O enredo se passa em uma cidade chamada Alexandria. Uma megalópole velha, suja e habitada por milhões de párias que vivem do crime e de sua tradição universitária. Há bibliotecas em abundância. Não por acaso, o personagem principal trabalha em uma. Usa seu acesso para traficar folhas de livros antigos, muito apreciadas para embalar e dar sabor para entorpecentes popularmente consumidas pelos estudantes de Alexandria.
O livro é narrado em primeira pessoa pelo protagonista que escreve uma espécie de carta aberta endereçada ao lendário diretor Orson Welles, criador do clássico “Cidadão Kane”. Falecido há quase quarenta anos, um irritadiço Orson Welles aparece em forma de espectro para o protagonista. Difícil saber se é apenas uma criação da mente do jovem, uma construção do inconsciente coletivo ou uma incorporação simbólica do imortal espírito do cinema. Só o Sombra sabe.
Após sua iniciação, o narrador assume a alcunha de Lorde Düsseldorf, um nome ironicamente aristocrático, inspirado em uma tese defendida por Jim Morrison, o lendário vocalista da banda The Doors. Os membros do grupo se sentem privilegiados, distantes do resto da humanidade e, automaticamente, designam-se como parte da realeza assim que se convertem a esse “vampirismo” fake.
Em dado momento, Lorde Dusseldorf conhece uma estudante do último ano de psicologia, Ariadne. Assemelha-se, à primeira vista, a atriz Theda Bara, uma popular diva do cinema mudo, que recebeu a alcunha de “Vamp”, em função de seus papeis de mulher fatal. Não vive um amor romântico arrebatador. Ariadne, nome que remete ao arquétipo do labirinto, muito mais culta e inteligente que o narrador, atua como uma consciência crítica que ele ignora. Sua preocupação primordial é integrar-se a comunidade dos vampiros, adaptando-se às circunstâncias criadas por seus novos amigos. Em especial Lorde Byron, o mais ousado entre eles. Inteligente, sedutor, sósia do jovem Marlon Brando e obcecado pela Mona Lisa de Leonardo da Vinci. Essa obsessão vai levar ao enredo dramático principal do livro: um complexo plano para roubar o famoso quadro renascentista.

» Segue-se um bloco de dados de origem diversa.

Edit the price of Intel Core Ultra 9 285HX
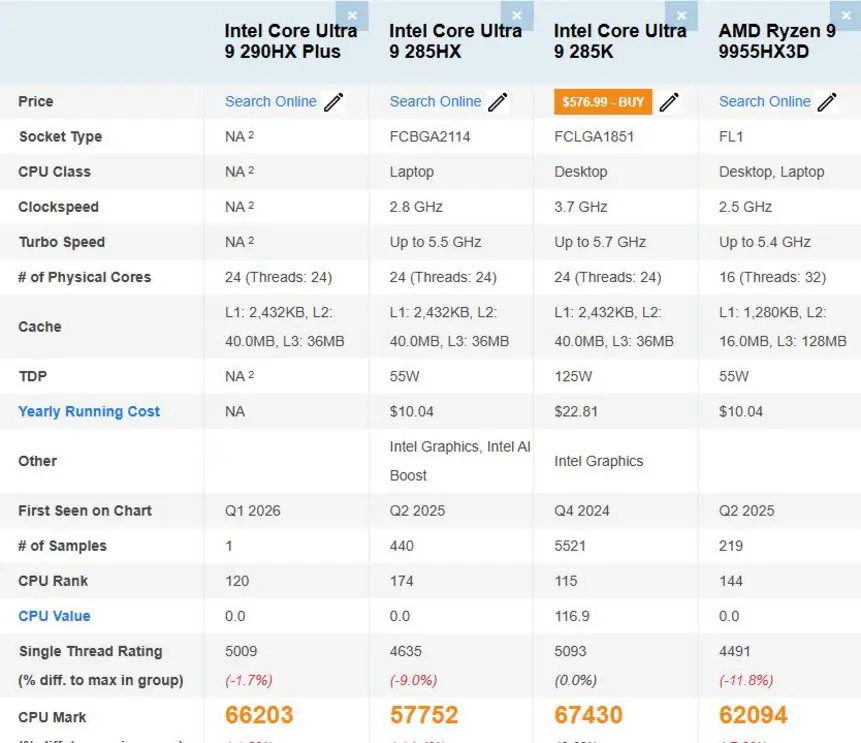Screen dimensions: 861x743 498,101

Ademir Luiz abunda o livro com referências e citações de vários tipos, principalmente relacionadas à música, literatura e cinema. Essas menções artísticas e históricas evidenciam a intenção do autor em imbricar o erudito com o mundo pop contemporâneo. Um bom exemplo é a disputa entre os moderníssimos trekkies, fãs do seriado “Star Trek”, profundamente mergulhados na cultura pop, e os tradicionalistas vampiros de Alexandria.
Em resumo, “Hirudo Medicinallis” é a trajetória de um simplório rapaz que um dia acreditou que seria salvo de sua própria mediocridade ao se tornar um vampiro, ainda que de brinquedo. Metáfora para os tempos que correm?